Trabajo requerido:
Reproduce sin cambios el tramo del listado que comienza en la línea que contiene "You are a GUI" y termina en la que contiene "The height and", ambas incluidas.

Datos registrados:

-.-.-

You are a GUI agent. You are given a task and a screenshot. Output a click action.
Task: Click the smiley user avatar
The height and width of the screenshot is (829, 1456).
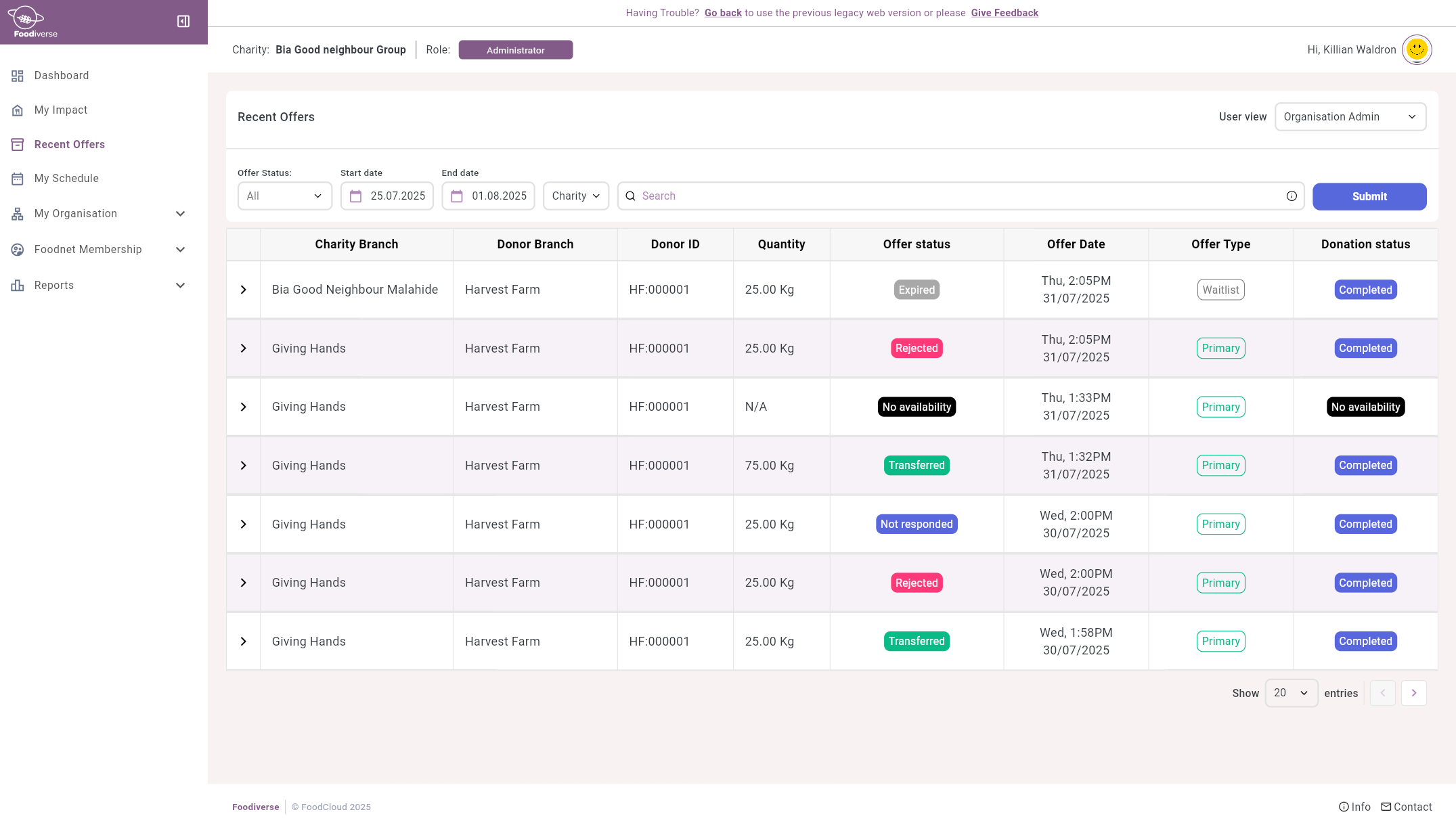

-.-.-

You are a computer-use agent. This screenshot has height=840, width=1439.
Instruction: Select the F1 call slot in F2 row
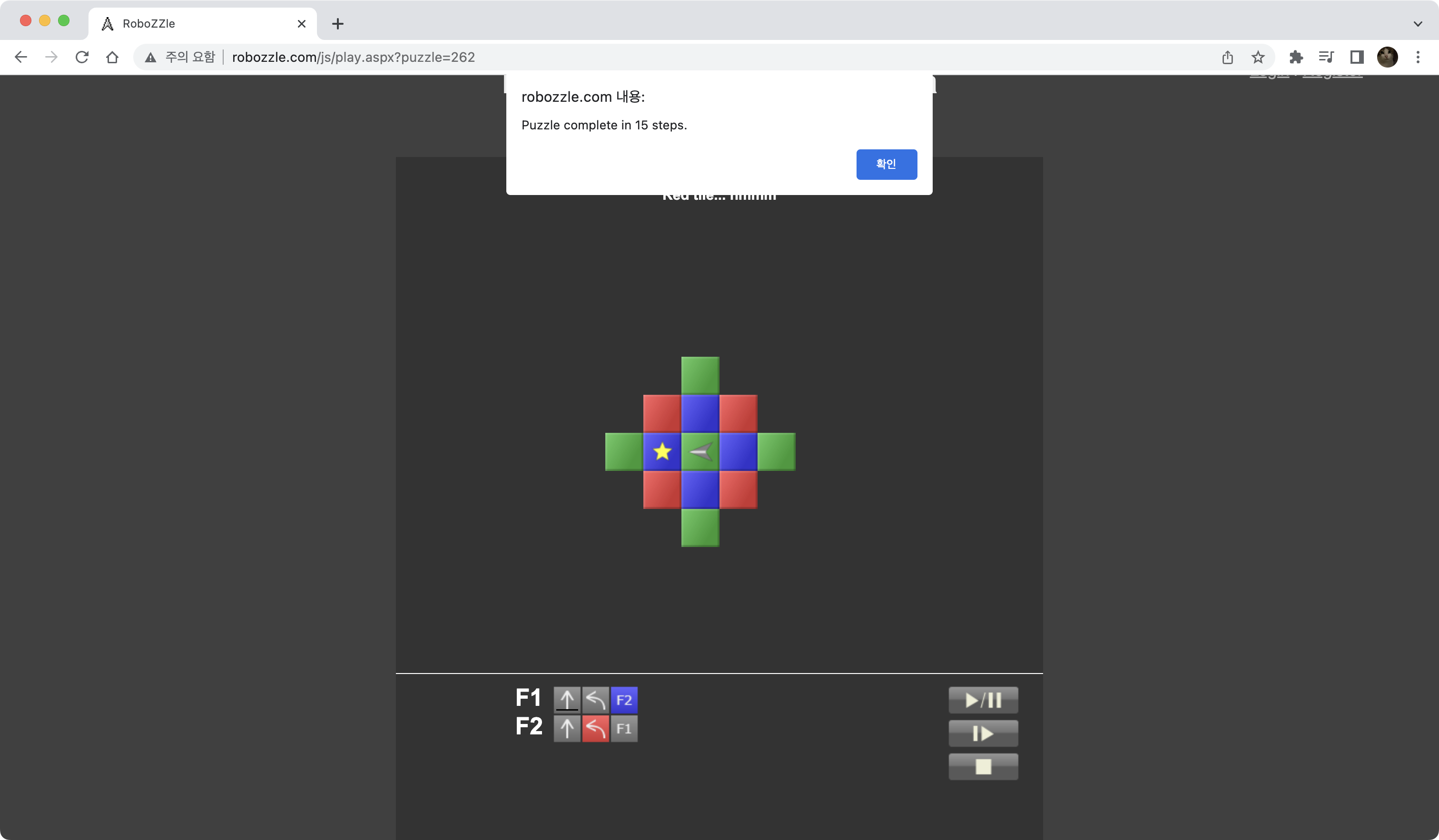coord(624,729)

-.-.-

Resultado final:
You are a GUI agent. You are given a task and a screenshot. Output a click action.
Task: Click the smiley user avatar
The height and width of the screenshot is (829, 1456).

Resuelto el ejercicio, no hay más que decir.